Political parties, pressure groups, journalists, think tanks and historians will be among the many groups poised to benefit from the accessible and user-friendly website developed by the year-long project, which has been awarded funding of £80,510 by the Arts and Humanities Research Council (AH/R007136/1).
The goal of the research is to make Hansard more accessible to users who might not have the specialised knowledge of the complex workings of Parliament - or the computational linguistic skills - that they need if they are to make the best use of online search findings. This will be done by providing user-friendly search options, as well as by offering various visualisations of the search findings.

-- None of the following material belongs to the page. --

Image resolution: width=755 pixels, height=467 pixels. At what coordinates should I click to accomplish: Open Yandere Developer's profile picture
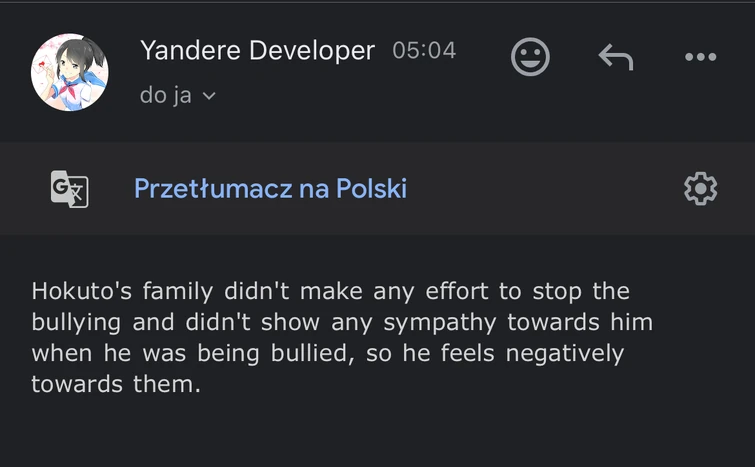coord(70,72)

"Hansard at Huddersfield" is led by the linguistics expert Professor Lesley Jeffries and is a follow up to her role in an earlier project dubbed SAMUELS (Semantic Annotation and Mark Up for Enhancing Lexical Searches). The earlier project used the celebrated Historical Thesaurus of English, developed at the University of Glasgow in collaboration with Oxford Dictionaries, to "tag" Hansard reports between 1803 and 2005 with historical linguistic information to help researchers trace topics and linguistic trends across time.
For example, it is now possible to conduct searches of the SAMUELS version of Hansard that distinguish between Labour the party, and "labour" as a more general term in the field of industrial relations or between "green" as a general adjective and as the adjective characterising environmental concerns. However, at the moment the user of this database needs to be skilled in computational linguistics to access this information. The new project, therefore, will create a user-friendly interface for other groups of researchers and professionals.
The technical lead is the University of Huddersfield's Dr Alexander von Lünen - a historian who also has a computer science degree. Also taking part is Professor Marc Alexander, of the University of Glasgow, who was lead researcher for the SAMUELS project.
Newly-appointed is research programmer Dr Hugo Sanjurjo González, a recent doctoral graduate from the University of León, Spain, and the administrative assistant is Fransina De Jager, who earned a Chancellor's Prize for her MA degree in linguistics at the University of Huddersfield and has now embarked on a PhD.
A key part of the project is collaboration with the prospective end-users and a roster of local authorities, think tanks and lobbying organisations have already stated their desire to be involved. More groups will be invited as the project progresses to take part in a series of end-user consultation meetings in London and Huddersfield.
Initially, the project will cover the scanned Hansard database from 1803 to 2005, but the aim is also to bring it right up-to-date by adding the more recent data.
Professor Jeffries said: "I am excited by the prospect of making Hansard even more accessible to the end-users and hope that the project will in some modest way enhance public engagement with democracy."